---------- Dataset ----------

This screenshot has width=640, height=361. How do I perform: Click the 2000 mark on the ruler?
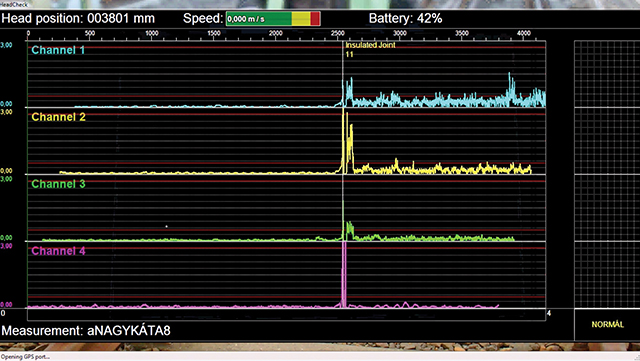(x=276, y=33)
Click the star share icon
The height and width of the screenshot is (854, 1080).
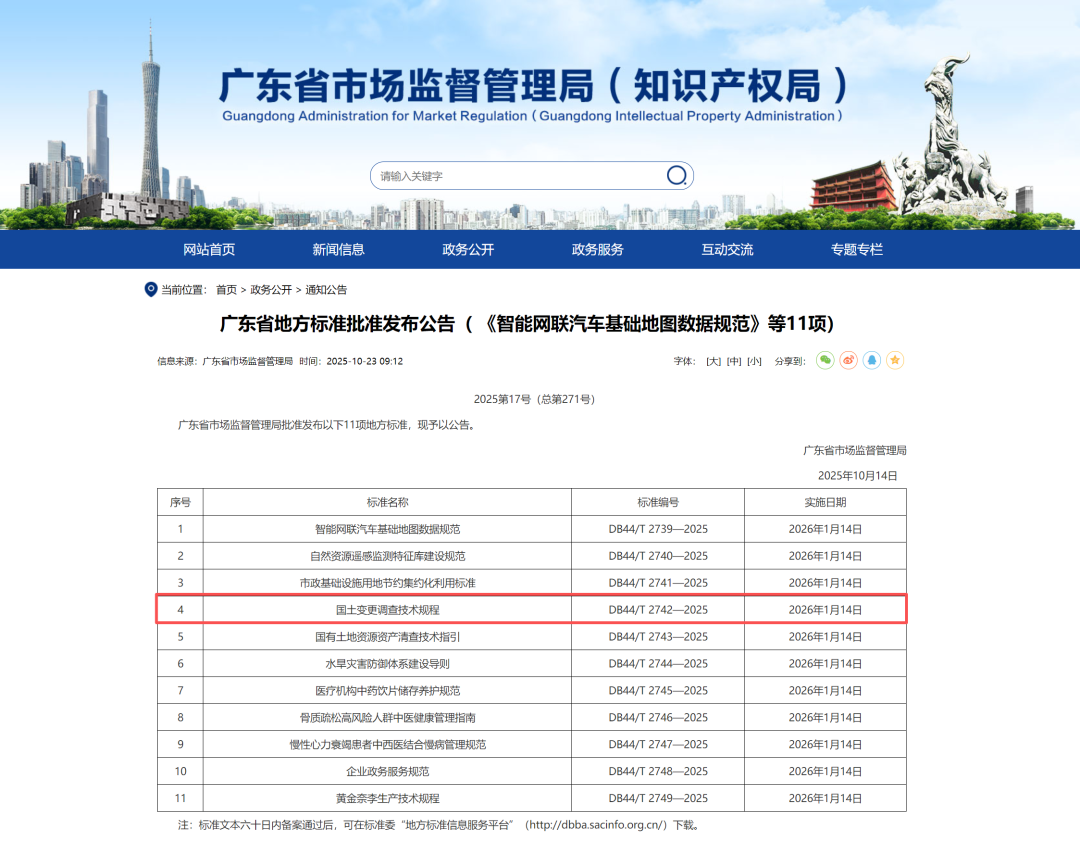(x=895, y=360)
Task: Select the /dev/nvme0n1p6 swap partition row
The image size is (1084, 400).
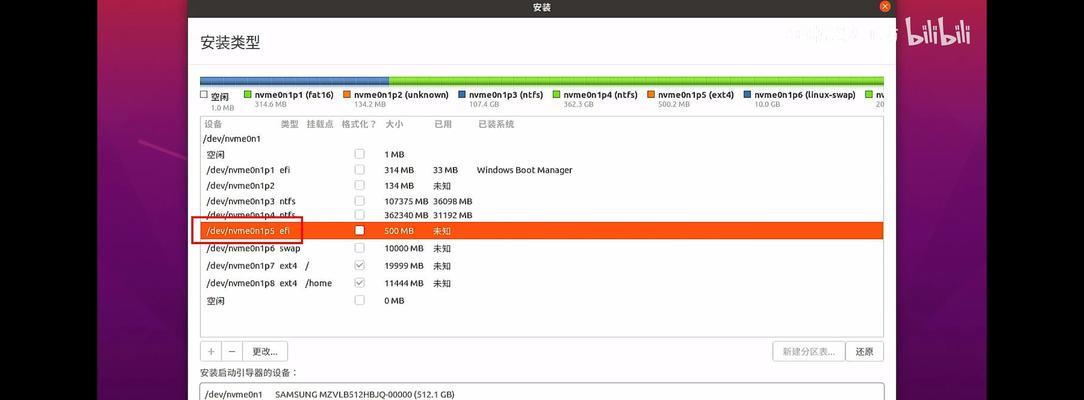Action: coord(240,248)
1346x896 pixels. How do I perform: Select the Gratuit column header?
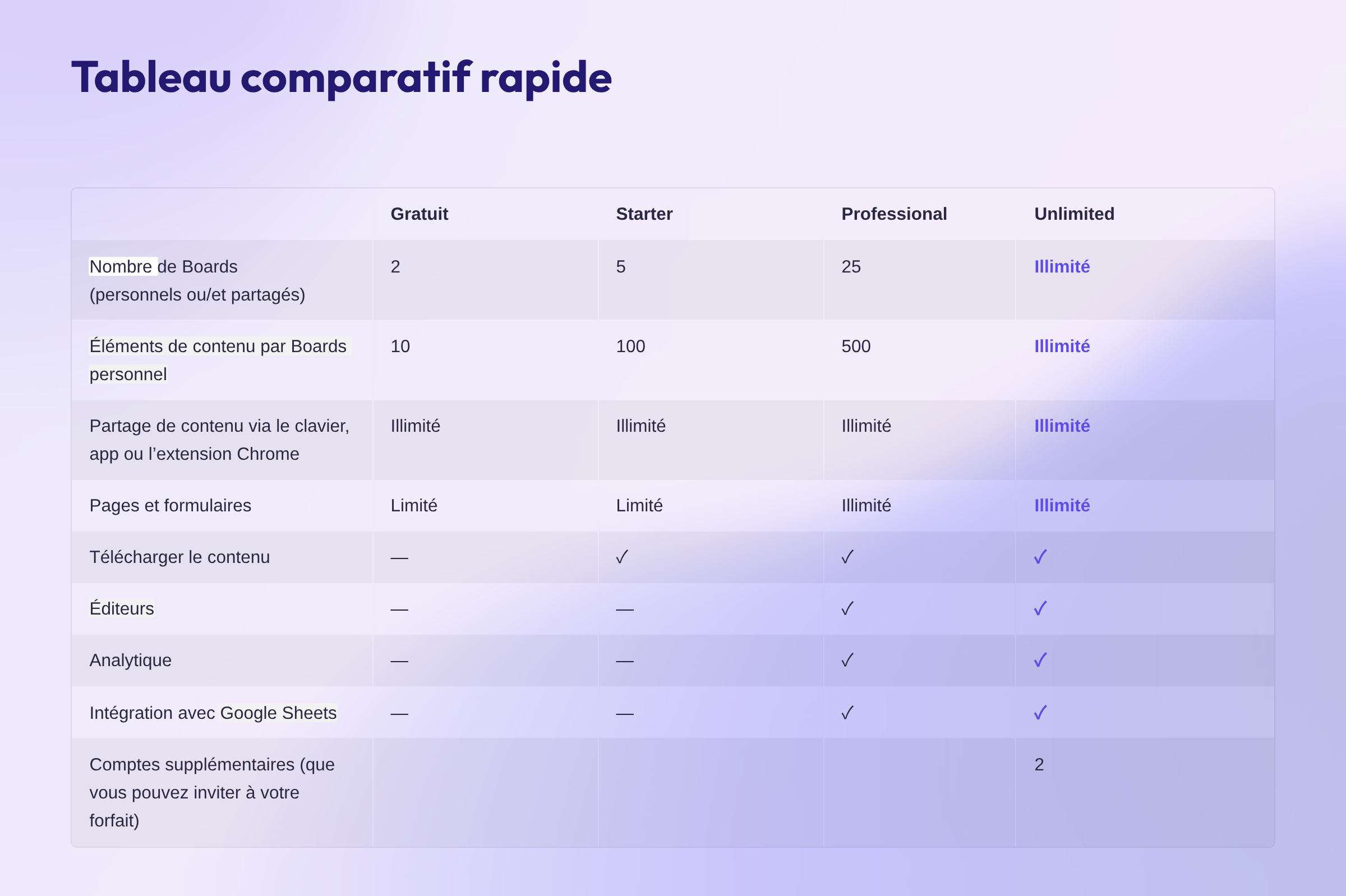click(419, 214)
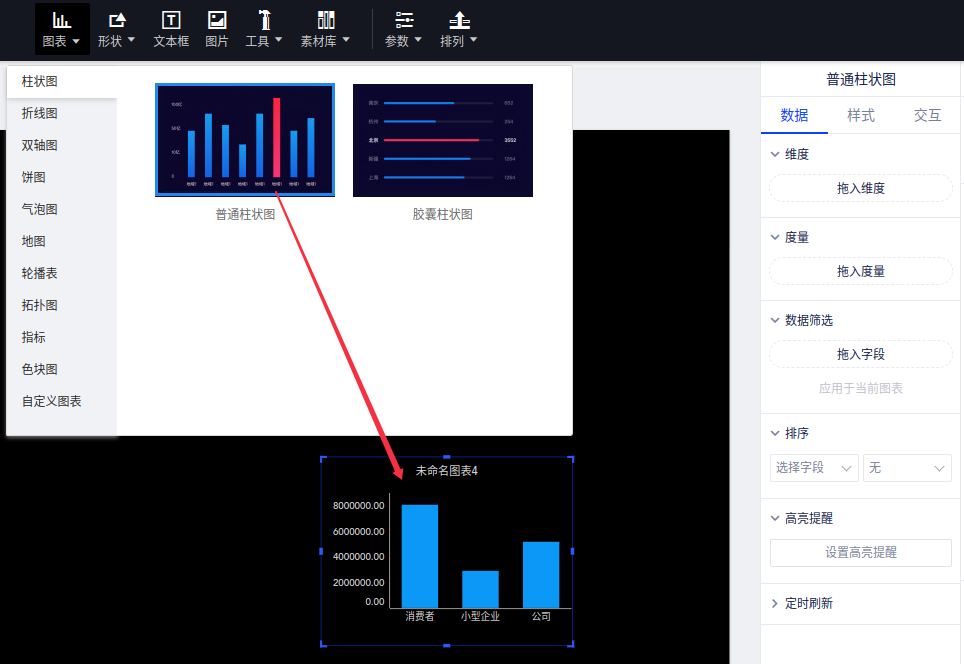
Task: Click the 参数 parameters slider icon
Action: pyautogui.click(x=404, y=20)
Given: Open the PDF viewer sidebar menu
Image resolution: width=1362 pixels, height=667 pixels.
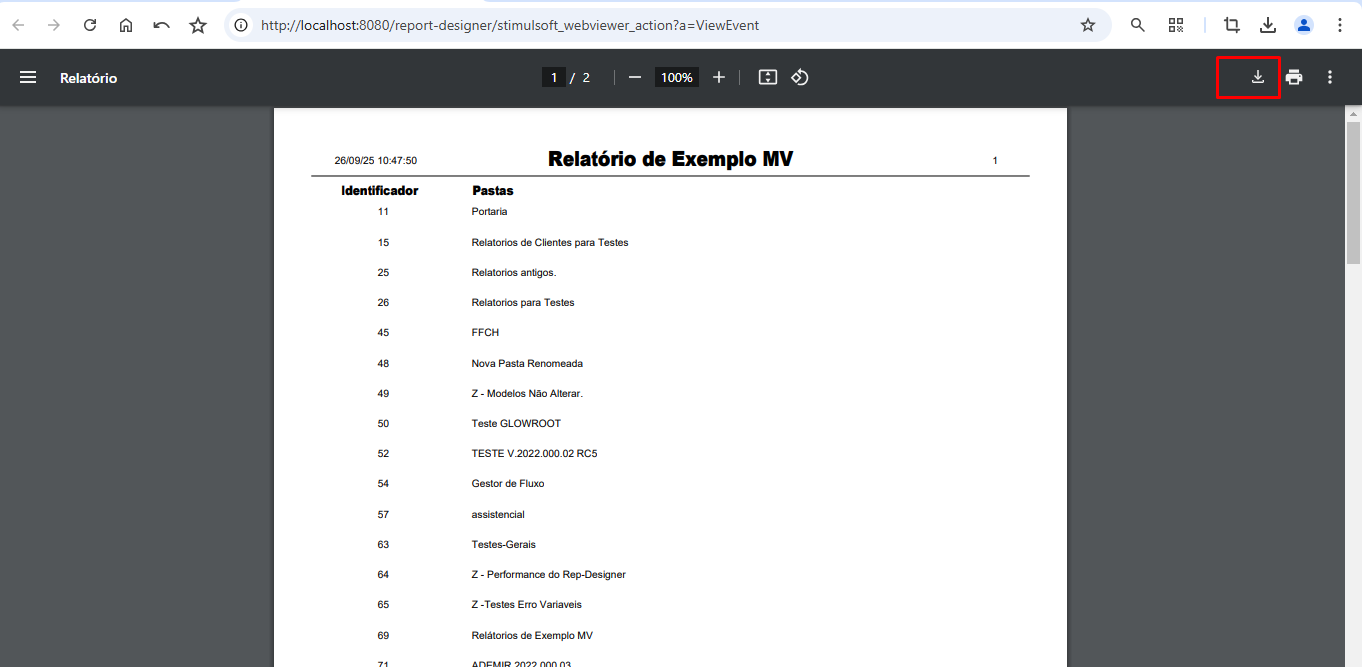Looking at the screenshot, I should tap(28, 77).
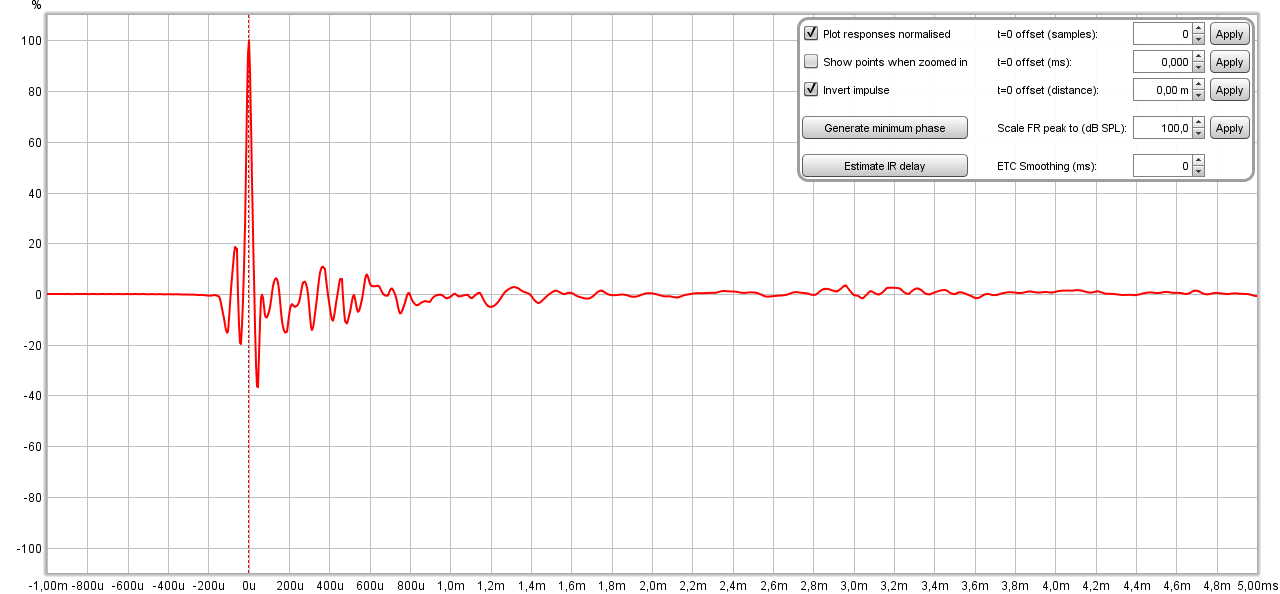Increase t=0 offset samples with up arrow

[1199, 29]
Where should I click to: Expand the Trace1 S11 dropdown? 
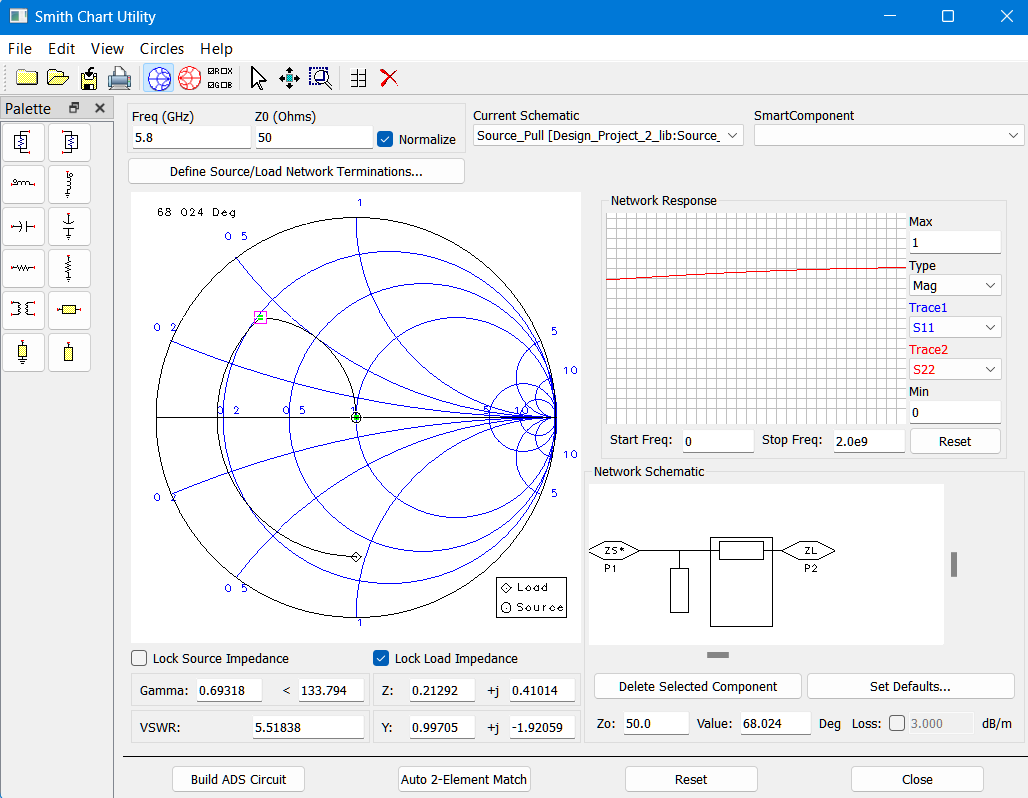(954, 327)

----------

### [To do]
Your copy should consist solely of the lines from the line containing "Click the star share icon" through the last line of the records above, reproduced exactly, with the pictures left out.

### [Solved exercise]
Click the star share icon
The height and width of the screenshot is (854, 1080).
(x=895, y=360)
Task: Select the /dev/nvme0n1p6 swap partition row
The image size is (1084, 400).
Action: coord(240,248)
1346x896 pixels. How do I perform: Select the Gratuit column header?
click(419, 214)
Task: Click the 参数 parameters slider icon
Action: pyautogui.click(x=404, y=20)
Given: Open the PDF viewer sidebar menu
Image resolution: width=1362 pixels, height=667 pixels.
Looking at the screenshot, I should tap(28, 77).
Increase t=0 offset samples with up arrow

[1199, 29]
Where should I click to: Expand the Trace1 S11 dropdown? 
(954, 327)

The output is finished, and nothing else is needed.